25 years of pension savings down the drain

 ·28 Sep 2025

More than 15,500 employers in South Africa owe nearly 600,000 workers R7.29 billion in unpaid pension fund contributions, with some companies failing to pay into retirement funds for over 25 years. 

The Financial Sector Conduct Authority (FSCA) revealed this in its latest update, highlighting the widespread noncompliance with the Pension Funds Act.

The FSCA said in a statement on 25 September that it has published the names of 5,830 employers that broke the law by failing to pay contributions as required under the Act. 

“As at 31 March 2025, the FSCA received reports of 15,521 employers in contravention of Section 13A of the PFA. Of these, 5,821 employers have been published due to the severity and duration of their arrears,” the regulator said. 

According to the FSCA, 5,671 employers owe more than R50,000 in contributions that have been overdue for at least five months, while 80 employers also owe more than R50,000 but have not provided a date for their last payment. 

A further 79 employers owe less than R50,000 in contributions but face late payment interest charges above R50,000, and they have been overdue for more than five months. Seventeen employers only owe late payment interest.

“This represents a 50% increase in non-compliant employers since December 2023,” the FSCA said. 

The spike is mainly due to the inclusion of two of the country’s most significant retirement funds, the Auto Workers Provident Fund and the Motor Industry Provident Fund. 

These funds account for over half of the employers on the list. The arrears now total R7.23 billion, with R2.98 billion of this being late payment interest. 

Even when employers settle overdue contributions, the FSCA warned, many don’t pay the full interest, leaving retirement funds short.

Some of the arrears stretch back decades. While 43% of employers are behind by less than two years, the average across all sectors is four years. 

Problem further exposed by two-pot retirement system

The average in local government is nearly six years. Shockingly, some companies have failed to pay contributions for 304 months, just over 25 years.

FSCA Commissioner Unathi Kamlana stressed how serious this misconduct is. 

“When contributions are deducted from salaries, but not remitted to the relevant funds, it constitutes a serious breach of fiduciary and ethical responsibility,” he said. 

“Such conduct not only undermines and erodes trust, it may also amount to financial misconduct, maybe even criminal fraud, which should attract severe consequences.”

The problem has been further exposed by the introduction of the two-pot pension system in September 2024, which allows workers to access part of their savings early. 

“When some employees sought to access funds in their savings accounts, they discovered to their shock that their employers had not been paying regular contributions to retirement funds, leaving them with nothing to access,” Kamlana said.

The FSCA added that in some cases, the issue is not complete non-payment, but incorrect contribution rates being applied.

For example, paying 18% instead of 20% of pensionable salary when contracts change.

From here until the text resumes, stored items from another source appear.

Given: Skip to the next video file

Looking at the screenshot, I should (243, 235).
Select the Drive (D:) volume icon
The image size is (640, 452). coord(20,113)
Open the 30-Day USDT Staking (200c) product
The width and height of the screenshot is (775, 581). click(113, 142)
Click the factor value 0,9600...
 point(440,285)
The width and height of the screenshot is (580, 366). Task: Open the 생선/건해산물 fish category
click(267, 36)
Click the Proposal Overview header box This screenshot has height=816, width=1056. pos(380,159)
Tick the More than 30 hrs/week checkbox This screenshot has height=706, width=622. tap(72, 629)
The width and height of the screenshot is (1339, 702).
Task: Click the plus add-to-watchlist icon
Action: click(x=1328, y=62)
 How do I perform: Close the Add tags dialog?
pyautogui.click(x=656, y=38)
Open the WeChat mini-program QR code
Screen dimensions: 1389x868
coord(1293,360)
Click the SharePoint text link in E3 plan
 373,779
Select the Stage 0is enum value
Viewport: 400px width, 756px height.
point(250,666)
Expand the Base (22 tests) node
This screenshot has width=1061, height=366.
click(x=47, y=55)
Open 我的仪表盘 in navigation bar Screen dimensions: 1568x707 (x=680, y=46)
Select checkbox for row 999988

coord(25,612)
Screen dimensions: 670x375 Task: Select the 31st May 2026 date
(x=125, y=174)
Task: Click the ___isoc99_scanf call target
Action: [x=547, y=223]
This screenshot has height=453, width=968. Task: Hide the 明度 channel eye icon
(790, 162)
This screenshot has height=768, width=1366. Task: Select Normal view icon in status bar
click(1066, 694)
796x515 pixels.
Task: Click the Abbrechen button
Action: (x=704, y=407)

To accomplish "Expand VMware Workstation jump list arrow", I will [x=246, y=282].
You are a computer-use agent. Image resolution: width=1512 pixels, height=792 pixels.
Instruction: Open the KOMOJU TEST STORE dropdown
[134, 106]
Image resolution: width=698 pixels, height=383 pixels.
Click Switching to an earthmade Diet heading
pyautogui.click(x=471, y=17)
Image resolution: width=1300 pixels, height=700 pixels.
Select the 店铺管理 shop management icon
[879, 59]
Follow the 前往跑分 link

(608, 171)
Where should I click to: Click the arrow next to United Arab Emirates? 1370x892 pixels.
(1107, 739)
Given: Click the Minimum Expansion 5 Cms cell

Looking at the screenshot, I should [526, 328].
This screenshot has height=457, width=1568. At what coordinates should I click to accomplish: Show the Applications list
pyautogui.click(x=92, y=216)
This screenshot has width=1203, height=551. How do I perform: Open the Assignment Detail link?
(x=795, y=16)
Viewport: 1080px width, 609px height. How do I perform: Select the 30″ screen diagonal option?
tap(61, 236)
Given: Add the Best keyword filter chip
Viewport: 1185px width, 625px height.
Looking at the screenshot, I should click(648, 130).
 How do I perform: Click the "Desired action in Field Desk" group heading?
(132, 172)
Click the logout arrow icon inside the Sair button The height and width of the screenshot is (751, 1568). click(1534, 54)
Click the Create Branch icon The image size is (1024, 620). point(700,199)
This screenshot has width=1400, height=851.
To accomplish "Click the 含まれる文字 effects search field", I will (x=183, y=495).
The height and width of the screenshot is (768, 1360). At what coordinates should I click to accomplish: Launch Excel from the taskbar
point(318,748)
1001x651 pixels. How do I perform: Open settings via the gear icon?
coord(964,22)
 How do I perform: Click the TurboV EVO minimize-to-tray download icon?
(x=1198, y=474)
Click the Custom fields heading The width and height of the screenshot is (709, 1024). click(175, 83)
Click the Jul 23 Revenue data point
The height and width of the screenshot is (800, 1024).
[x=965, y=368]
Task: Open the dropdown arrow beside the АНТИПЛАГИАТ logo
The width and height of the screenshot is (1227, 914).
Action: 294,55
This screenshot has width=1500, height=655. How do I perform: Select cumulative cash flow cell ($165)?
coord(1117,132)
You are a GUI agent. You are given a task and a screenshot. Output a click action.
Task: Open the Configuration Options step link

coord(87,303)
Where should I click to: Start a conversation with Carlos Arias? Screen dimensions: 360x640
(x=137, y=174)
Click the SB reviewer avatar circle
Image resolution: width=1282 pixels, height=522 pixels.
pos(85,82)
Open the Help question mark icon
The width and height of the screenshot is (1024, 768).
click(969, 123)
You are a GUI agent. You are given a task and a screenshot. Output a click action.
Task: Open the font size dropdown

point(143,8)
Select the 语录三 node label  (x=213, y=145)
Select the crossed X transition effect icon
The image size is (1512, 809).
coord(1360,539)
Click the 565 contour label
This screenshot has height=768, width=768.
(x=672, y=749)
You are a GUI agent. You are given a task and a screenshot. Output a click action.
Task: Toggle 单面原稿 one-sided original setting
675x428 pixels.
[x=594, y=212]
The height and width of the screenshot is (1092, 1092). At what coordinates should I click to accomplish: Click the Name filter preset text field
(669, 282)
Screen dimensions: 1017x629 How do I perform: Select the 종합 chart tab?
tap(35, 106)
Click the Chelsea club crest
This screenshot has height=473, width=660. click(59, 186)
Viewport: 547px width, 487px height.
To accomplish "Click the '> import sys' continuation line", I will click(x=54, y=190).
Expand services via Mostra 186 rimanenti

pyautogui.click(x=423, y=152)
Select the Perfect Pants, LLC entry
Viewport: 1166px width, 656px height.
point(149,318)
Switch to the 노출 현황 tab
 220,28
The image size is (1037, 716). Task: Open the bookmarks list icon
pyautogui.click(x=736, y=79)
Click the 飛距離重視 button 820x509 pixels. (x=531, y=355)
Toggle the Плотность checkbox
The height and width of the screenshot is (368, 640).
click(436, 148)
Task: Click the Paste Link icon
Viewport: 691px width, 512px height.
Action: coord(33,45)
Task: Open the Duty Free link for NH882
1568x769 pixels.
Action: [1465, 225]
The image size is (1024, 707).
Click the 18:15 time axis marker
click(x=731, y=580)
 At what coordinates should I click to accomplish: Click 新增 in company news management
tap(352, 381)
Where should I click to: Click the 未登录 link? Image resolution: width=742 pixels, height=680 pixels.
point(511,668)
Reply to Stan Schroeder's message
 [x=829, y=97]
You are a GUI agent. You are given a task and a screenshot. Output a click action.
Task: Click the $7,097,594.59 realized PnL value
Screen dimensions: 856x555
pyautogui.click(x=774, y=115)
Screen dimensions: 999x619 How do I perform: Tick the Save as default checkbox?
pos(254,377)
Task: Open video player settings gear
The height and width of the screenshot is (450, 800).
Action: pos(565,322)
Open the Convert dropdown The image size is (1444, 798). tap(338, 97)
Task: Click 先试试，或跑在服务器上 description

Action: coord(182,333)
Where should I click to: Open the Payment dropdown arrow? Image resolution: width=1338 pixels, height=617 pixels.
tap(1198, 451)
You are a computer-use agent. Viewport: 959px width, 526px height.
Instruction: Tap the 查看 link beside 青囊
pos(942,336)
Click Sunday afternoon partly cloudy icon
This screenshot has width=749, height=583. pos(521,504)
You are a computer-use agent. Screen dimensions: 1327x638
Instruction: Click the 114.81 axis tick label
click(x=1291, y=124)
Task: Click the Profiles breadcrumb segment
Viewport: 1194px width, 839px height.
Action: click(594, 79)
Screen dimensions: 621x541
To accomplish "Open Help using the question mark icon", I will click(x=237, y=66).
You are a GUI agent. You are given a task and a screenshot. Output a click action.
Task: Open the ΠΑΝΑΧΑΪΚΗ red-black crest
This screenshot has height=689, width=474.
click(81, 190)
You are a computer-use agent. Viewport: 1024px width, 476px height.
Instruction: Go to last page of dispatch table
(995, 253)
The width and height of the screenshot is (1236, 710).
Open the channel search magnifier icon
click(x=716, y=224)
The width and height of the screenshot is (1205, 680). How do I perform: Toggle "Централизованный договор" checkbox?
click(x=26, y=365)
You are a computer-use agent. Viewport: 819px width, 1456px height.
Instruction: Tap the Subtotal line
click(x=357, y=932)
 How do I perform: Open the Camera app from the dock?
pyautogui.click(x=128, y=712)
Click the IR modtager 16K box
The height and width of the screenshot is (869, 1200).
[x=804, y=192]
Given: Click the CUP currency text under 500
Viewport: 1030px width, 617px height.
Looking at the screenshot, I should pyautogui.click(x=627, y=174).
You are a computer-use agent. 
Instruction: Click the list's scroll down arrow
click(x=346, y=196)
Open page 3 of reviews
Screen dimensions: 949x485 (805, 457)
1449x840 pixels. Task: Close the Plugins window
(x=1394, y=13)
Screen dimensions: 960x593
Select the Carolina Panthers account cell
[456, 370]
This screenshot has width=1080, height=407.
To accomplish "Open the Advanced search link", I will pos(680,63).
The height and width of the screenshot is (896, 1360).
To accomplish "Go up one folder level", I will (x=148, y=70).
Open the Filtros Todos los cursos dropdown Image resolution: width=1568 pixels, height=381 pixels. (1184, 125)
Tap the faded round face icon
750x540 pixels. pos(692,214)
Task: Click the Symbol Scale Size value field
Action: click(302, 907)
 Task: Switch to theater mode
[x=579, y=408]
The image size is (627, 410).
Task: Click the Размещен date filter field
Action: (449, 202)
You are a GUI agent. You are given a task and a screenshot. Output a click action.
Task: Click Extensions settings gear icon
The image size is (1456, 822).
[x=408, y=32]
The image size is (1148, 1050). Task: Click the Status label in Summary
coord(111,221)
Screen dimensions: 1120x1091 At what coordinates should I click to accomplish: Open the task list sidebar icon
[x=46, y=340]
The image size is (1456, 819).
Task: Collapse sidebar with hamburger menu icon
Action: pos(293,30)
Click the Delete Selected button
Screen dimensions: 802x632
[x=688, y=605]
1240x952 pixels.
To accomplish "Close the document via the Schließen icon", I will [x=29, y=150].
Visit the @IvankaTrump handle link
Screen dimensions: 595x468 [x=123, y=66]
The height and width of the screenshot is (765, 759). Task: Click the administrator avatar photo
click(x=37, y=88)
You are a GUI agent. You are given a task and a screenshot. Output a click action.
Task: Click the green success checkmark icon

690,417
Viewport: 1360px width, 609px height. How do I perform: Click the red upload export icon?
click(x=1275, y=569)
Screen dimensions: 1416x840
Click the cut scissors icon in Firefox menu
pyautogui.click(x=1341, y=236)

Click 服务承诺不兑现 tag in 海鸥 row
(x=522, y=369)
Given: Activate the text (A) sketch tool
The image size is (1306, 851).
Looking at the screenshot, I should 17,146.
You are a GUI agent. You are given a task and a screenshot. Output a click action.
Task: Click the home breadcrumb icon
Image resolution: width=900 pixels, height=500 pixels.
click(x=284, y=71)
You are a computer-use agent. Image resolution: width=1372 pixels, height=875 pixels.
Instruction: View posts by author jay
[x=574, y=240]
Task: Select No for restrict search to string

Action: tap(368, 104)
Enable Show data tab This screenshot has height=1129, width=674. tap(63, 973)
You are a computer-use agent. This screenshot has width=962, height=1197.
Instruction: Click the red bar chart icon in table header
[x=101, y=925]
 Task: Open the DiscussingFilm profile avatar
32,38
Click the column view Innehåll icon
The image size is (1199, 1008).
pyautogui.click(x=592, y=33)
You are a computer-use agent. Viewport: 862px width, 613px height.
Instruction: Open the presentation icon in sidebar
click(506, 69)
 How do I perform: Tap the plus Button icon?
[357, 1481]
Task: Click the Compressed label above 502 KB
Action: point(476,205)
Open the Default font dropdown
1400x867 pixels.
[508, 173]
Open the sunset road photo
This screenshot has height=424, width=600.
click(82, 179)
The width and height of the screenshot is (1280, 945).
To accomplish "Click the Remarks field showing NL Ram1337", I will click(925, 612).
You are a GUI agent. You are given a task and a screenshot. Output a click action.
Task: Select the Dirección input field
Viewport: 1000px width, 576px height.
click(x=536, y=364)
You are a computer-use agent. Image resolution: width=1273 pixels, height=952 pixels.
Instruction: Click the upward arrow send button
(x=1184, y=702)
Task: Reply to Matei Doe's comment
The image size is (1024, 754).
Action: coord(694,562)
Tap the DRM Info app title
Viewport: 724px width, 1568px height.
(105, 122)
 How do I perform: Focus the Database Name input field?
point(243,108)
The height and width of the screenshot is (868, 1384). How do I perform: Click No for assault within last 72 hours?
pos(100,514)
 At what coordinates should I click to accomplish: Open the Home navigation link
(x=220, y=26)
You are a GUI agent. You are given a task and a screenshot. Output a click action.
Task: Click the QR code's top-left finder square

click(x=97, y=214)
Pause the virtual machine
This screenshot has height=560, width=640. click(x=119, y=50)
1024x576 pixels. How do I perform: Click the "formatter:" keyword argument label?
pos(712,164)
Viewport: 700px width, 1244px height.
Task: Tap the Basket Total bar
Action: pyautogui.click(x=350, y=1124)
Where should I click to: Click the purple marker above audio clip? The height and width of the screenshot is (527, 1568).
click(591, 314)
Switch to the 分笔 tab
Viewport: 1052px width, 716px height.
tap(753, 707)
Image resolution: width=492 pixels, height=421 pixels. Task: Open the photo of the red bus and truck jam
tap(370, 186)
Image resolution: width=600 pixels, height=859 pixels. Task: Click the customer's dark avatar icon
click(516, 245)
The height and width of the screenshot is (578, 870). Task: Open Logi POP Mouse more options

Still, the effect is the same: workers lose out.

Kamlana said he is hopeful that the situation will improve in the next 18 to 24 months with the enactment of the Conduct of Financial Institutions Bill. “The law will bring employers who pay retirement contributions under our supervision,” he said.

The FSCA also credited the National Treasury for helping to recover millions owed to workers by forcing municipalities to make third-party payments before receiving their equitable share allocations. 

“We acknowledge and appreciate the intervention of the National Treasury,” the regulator said. The FSCA has made it clear that it will continue to push for accountability.  

“The interests of retirement fund members must be protected, and those who compromise them must face consequences.”